(PROVIDED DATA Opens)
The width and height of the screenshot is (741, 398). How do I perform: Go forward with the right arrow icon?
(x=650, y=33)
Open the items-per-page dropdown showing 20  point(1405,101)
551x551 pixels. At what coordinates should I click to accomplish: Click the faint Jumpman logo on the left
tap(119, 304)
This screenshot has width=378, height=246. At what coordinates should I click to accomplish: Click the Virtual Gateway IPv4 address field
(PROVIDED DATA Closes)
- **ACTIVITY**:
Transcribe exactly, and only, the lines from the one bearing "551x551 pixels. At" through the last line of the entries, counting both.

- **OUTPUT FOR THIS TASK**:
551x551 pixels. At what coordinates should I click to accomplish: Click the faint Jumpman logo on the left
tap(119, 304)
This screenshot has width=378, height=246. At what coordinates should I click to accomplish: Click the Virtual Gateway IPv4 address field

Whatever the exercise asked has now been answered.